━━━━━ RECORD EXTRACTS

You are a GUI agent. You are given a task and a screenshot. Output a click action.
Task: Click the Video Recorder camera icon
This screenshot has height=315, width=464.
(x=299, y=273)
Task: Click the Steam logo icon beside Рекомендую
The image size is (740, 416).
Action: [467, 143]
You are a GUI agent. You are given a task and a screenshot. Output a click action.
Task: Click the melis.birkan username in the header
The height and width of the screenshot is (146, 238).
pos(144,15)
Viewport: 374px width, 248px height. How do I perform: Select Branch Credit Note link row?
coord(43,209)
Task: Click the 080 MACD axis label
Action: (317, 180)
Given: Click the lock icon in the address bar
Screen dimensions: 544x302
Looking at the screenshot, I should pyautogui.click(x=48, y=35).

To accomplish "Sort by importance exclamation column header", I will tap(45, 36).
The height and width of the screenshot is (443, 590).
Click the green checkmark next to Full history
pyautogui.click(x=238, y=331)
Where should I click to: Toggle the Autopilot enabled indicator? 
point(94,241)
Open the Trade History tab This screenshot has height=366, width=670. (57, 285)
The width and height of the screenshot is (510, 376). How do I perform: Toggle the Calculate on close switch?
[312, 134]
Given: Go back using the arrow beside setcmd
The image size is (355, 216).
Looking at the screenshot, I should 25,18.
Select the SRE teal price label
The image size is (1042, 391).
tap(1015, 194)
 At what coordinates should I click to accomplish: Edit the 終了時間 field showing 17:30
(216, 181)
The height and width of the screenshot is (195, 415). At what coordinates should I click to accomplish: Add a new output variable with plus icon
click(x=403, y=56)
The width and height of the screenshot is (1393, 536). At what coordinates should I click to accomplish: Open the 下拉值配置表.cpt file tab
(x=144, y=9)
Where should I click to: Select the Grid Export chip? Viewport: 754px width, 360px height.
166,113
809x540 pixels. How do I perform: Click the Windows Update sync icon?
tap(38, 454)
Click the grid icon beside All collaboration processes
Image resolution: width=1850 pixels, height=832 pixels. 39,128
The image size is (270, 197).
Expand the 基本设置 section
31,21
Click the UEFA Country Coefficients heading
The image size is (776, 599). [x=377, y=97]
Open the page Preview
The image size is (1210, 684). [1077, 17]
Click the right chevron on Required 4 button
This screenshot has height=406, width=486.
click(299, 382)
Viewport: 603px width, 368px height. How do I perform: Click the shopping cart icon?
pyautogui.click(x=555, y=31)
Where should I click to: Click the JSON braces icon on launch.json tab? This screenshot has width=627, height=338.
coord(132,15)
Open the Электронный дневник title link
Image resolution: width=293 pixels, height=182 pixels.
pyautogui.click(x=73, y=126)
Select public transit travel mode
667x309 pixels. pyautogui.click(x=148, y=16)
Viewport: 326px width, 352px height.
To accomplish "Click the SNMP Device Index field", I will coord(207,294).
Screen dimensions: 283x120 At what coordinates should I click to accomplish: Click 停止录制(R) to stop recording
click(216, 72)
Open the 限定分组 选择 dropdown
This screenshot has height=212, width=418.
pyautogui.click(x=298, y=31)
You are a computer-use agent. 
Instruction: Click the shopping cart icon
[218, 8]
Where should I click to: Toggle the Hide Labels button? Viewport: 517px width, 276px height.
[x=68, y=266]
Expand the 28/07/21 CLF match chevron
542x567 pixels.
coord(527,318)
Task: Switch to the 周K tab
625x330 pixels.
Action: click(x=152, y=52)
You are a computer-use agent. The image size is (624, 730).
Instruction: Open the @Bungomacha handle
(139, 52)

━━━━━━━━━━

*WHAT IS NEEDED*
Copy out again the lines from the line with "You are a computer-use agent. The" through the end of the records.

*ANSWER FOR THE TASK*
You are a computer-use agent. The image size is (624, 730).
Instruction: Open the @Bungomacha handle
(139, 52)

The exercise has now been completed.